Directive
Quote every one of the following items word for word, with each line kept as it is.

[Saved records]
******************************

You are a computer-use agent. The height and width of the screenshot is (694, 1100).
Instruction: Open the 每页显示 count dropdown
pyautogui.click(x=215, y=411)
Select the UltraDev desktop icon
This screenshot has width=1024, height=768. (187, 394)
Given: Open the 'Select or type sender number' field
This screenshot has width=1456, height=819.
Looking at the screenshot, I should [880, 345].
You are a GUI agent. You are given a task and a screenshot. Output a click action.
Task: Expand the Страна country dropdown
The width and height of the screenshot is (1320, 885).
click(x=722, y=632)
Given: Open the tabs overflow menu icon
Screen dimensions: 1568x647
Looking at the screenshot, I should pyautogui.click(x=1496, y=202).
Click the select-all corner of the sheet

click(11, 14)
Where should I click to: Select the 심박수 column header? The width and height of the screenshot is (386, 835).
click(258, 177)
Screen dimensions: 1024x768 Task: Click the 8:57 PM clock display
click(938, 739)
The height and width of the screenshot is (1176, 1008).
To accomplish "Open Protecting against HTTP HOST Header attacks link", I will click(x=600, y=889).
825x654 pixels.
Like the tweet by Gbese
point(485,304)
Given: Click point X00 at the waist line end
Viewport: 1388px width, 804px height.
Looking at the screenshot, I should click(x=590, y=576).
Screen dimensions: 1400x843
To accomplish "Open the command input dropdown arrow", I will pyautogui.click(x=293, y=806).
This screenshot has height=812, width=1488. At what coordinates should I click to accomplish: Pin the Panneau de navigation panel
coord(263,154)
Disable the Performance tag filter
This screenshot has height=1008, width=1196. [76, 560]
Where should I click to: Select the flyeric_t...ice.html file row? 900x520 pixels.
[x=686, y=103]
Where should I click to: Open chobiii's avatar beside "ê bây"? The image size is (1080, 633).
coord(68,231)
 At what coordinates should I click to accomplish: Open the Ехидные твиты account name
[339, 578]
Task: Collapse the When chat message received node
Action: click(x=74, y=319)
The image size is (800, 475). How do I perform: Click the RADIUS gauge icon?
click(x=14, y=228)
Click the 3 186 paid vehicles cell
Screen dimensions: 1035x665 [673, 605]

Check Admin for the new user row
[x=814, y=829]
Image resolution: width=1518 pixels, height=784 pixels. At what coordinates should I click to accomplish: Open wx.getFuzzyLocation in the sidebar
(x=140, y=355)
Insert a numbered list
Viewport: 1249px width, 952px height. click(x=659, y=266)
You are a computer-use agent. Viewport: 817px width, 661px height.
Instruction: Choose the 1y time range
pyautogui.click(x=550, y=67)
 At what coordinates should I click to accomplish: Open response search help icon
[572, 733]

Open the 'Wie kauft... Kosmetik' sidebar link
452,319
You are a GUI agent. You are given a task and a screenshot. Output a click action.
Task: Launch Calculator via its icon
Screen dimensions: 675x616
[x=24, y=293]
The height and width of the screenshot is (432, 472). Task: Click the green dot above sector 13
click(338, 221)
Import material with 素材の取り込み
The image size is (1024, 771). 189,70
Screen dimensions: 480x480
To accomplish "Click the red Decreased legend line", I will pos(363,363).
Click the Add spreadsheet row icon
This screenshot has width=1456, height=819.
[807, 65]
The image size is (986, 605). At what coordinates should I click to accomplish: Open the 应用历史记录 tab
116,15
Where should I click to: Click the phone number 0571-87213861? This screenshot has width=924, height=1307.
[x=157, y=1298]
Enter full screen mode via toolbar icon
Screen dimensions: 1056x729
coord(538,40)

******************************

Full answer
You are a computer-use agent. The height and width of the screenshot is (694, 1100).
Instruction: Open the 每页显示 count dropdown
pyautogui.click(x=215, y=411)
Select the UltraDev desktop icon
This screenshot has width=1024, height=768. (187, 394)
Given: Open the 'Select or type sender number' field
This screenshot has width=1456, height=819.
Looking at the screenshot, I should [880, 345].
You are a GUI agent. You are given a task and a screenshot. Output a click action.
Task: Expand the Страна country dropdown
The width and height of the screenshot is (1320, 885).
click(x=722, y=632)
Given: Open the tabs overflow menu icon
Screen dimensions: 1568x647
Looking at the screenshot, I should pyautogui.click(x=1496, y=202).
Click the select-all corner of the sheet

click(11, 14)
Where should I click to: Select the 심박수 column header? The width and height of the screenshot is (386, 835).
click(258, 177)
Screen dimensions: 1024x768 Task: Click the 8:57 PM clock display
click(938, 739)
The height and width of the screenshot is (1176, 1008).
To accomplish "Open Protecting against HTTP HOST Header attacks link", I will click(x=600, y=889).
825x654 pixels.
Like the tweet by Gbese
point(485,304)
Given: Click point X00 at the waist line end
Viewport: 1388px width, 804px height.
Looking at the screenshot, I should click(x=590, y=576).
Screen dimensions: 1400x843
To accomplish "Open the command input dropdown arrow", I will pyautogui.click(x=293, y=806).
This screenshot has height=812, width=1488. At what coordinates should I click to accomplish: Pin the Panneau de navigation panel
coord(263,154)
Disable the Performance tag filter
This screenshot has height=1008, width=1196. [76, 560]
Where should I click to: Select the flyeric_t...ice.html file row? 900x520 pixels.
[x=686, y=103]
Where should I click to: Open chobiii's avatar beside "ê bây"? The image size is (1080, 633).
coord(68,231)
 At what coordinates should I click to accomplish: Open the Ехидные твиты account name
[339, 578]
Task: Collapse the When chat message received node
Action: click(x=74, y=319)
The image size is (800, 475). How do I perform: Click the RADIUS gauge icon?
click(x=14, y=228)
Click the 3 186 paid vehicles cell
Screen dimensions: 1035x665 [673, 605]

Check Admin for the new user row
[x=814, y=829]
Image resolution: width=1518 pixels, height=784 pixels. At what coordinates should I click to accomplish: Open wx.getFuzzyLocation in the sidebar
(x=140, y=355)
Insert a numbered list
Viewport: 1249px width, 952px height. click(x=659, y=266)
You are a computer-use agent. Viewport: 817px width, 661px height.
Instruction: Choose the 1y time range
pyautogui.click(x=550, y=67)
 At what coordinates should I click to accomplish: Open response search help icon
[572, 733]

Open the 'Wie kauft... Kosmetik' sidebar link
452,319
You are a GUI agent. You are given a task and a screenshot. Output a click action.
Task: Launch Calculator via its icon
Screen dimensions: 675x616
[x=24, y=293]
The height and width of the screenshot is (432, 472). Task: Click the green dot above sector 13
click(338, 221)
Import material with 素材の取り込み
The image size is (1024, 771). 189,70
Screen dimensions: 480x480
To accomplish "Click the red Decreased legend line", I will pos(363,363).
Click the Add spreadsheet row icon
This screenshot has width=1456, height=819.
[807, 65]
The image size is (986, 605). At what coordinates should I click to accomplish: Open the 应用历史记录 tab
116,15
Where should I click to: Click the phone number 0571-87213861? This screenshot has width=924, height=1307.
[x=157, y=1298]
Enter full screen mode via toolbar icon
Screen dimensions: 1056x729
coord(538,40)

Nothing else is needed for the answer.